De geheime dochter van Elizabeth Taylor (slot)

Anna is voor de zoveelste keer zoekgeraakt. Anna is het meisje dat vorig jaar uit een psychiatrische kliniek in Finland ontsnapte en sindsdien door Europa zwerft. Deze keer ziet het er niet goed uit. Ik gebruik het woord ‘voorgoed’ liever niet, maar het komt wel in de richting.

Eind maart arriveerde Anna in Engeland. Na België, Frankrijk, Zwitserland, Italië en Nederland het zesde land dat ze aandeed op haar vagebondachtige toernee.

Anna denkt nog altijd dat Elizabeth Taylor en Richard Burton haar ouders zijn. Ze noemt zichzelf afwisselend ‘The tragic love child’ en ‘The stolen treasure’.

Na haar aankomst in Engeland had ze meteen een baantje gezocht, en ook gevonden – als au pair in de buurt van Brighton. Stelen deed ze niet meer. ‘Nu ik in het land van mijn ouders ben,’ zei ze op een dag, ‘voel ik dat ik moet werken voor de kost.’

Intussen hadden haar echte ouders via de rechter een nieuw opsporingsbevel afgedwongen, zo een dat de autoriteiten in staat stelt haar aan te houden en onder medische begeleiding terug te brengen naar Finland. Toen Anna voet op Engelse bodem zette, zegde Scotland Yard alle medewerking toe.

● Geëxtraheerde items:
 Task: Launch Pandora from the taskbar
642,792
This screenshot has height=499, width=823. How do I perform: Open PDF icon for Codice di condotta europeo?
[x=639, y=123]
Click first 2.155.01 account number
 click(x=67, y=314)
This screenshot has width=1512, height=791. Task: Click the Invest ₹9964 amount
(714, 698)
---
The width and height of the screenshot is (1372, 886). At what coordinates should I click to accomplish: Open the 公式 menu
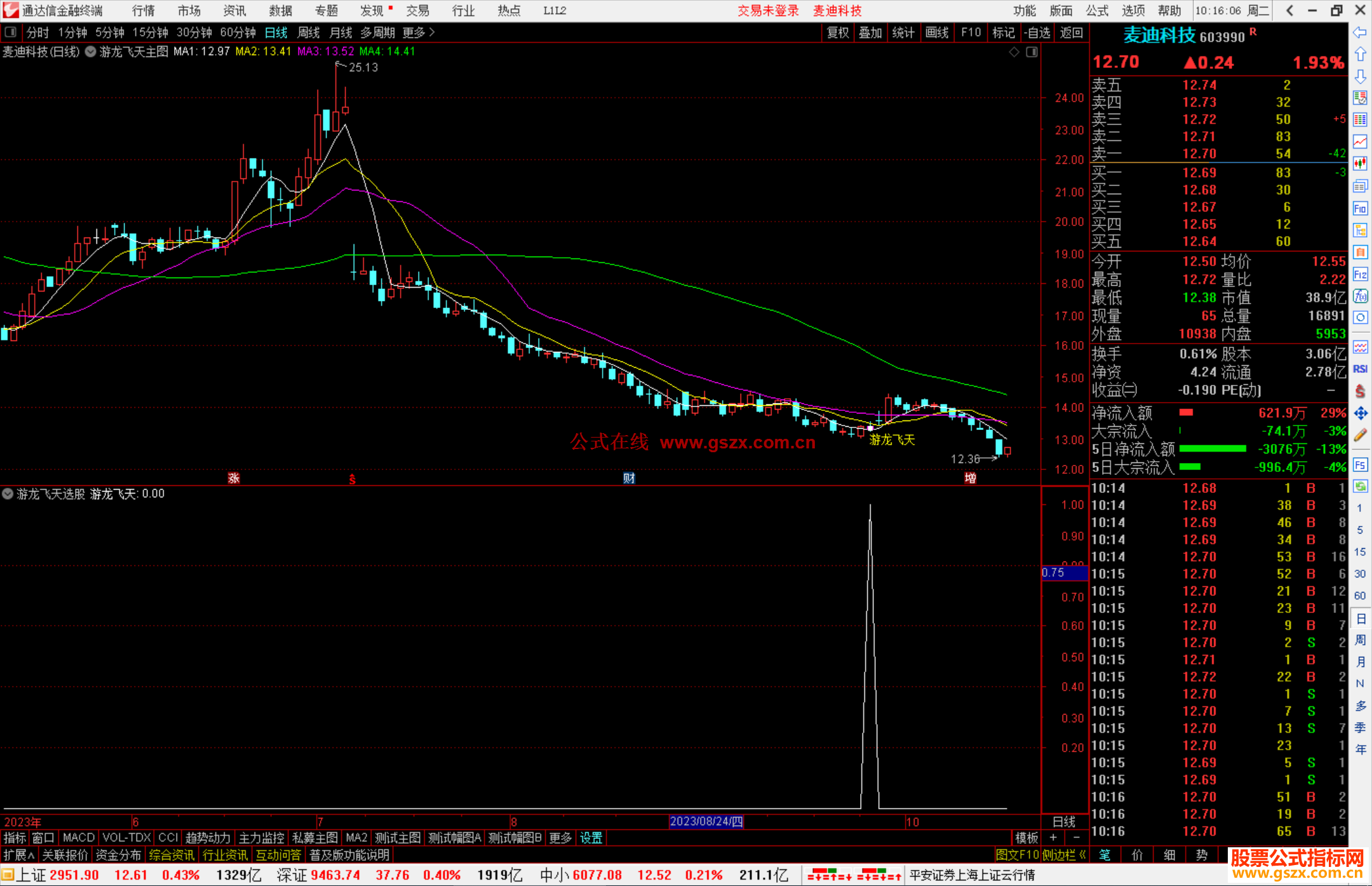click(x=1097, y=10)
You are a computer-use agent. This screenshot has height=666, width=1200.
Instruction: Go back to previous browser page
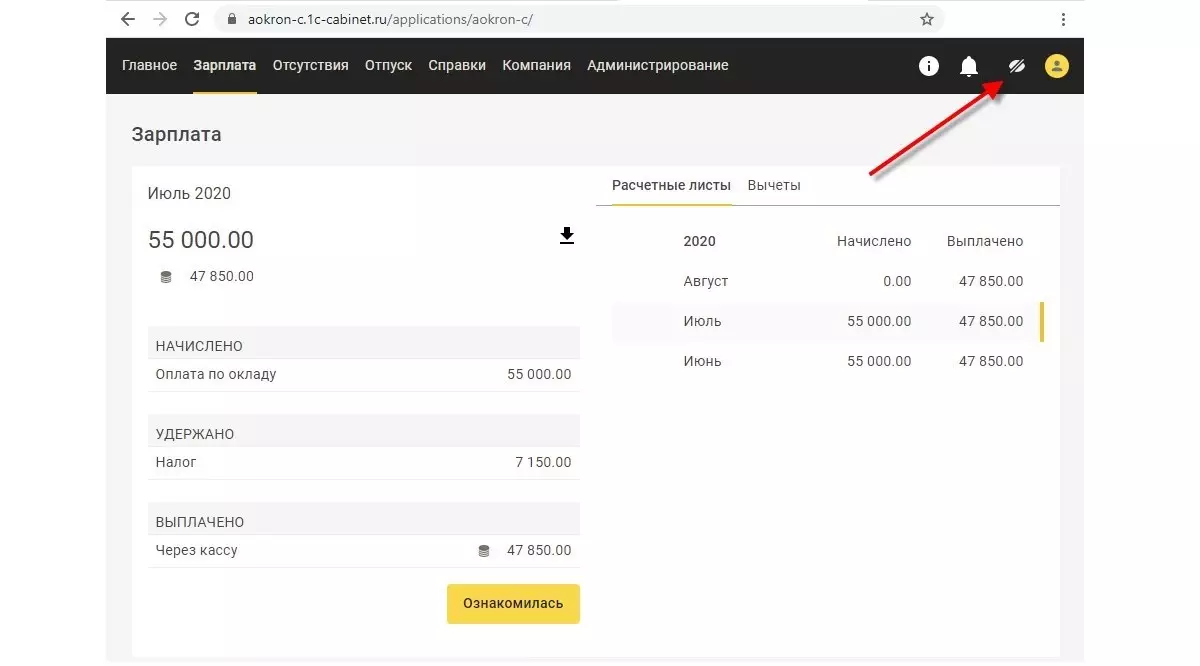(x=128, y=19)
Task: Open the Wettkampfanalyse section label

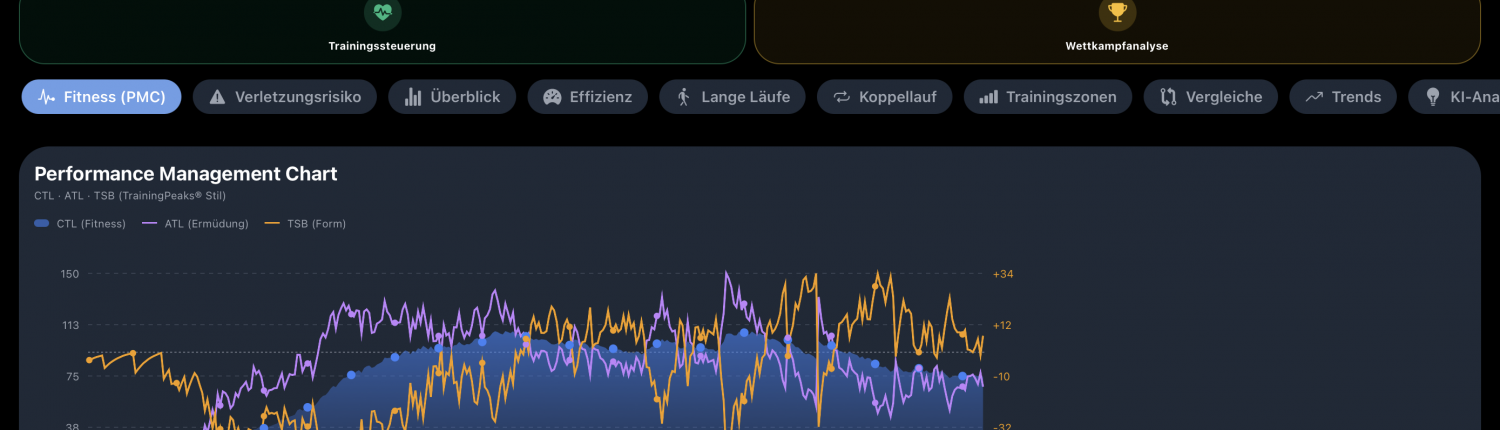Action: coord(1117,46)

● Gegeven opdracht: Kopieer woordelijk het deel van de tekst over Anna vanaf "Na haar aankomst" tot en met "alle medewerking toe.". Het materiaal staat los van de tekst over Anna.

● Geschreven antwoord:
Na haar aankomst in Engeland had ze meteen een baantje gezocht, en ook gevonden – als au pair in de buurt van Brighton. Stelen deed ze niet meer. ‘Nu ik in het land van mijn ouders ben,’ zei ze op een dag, ‘voel ik dat ik moet werken voor de kost.’

Intussen hadden haar echte ouders via de rechter een nieuw opsporingsbevel afgedwongen, zo een dat de autoriteiten in staat stelt haar aan te houden en onder medische begeleiding terug te brengen naar Finland. Toen Anna voet op Engelse bodem zette, zegde Scotland Yard alle medewerking toe.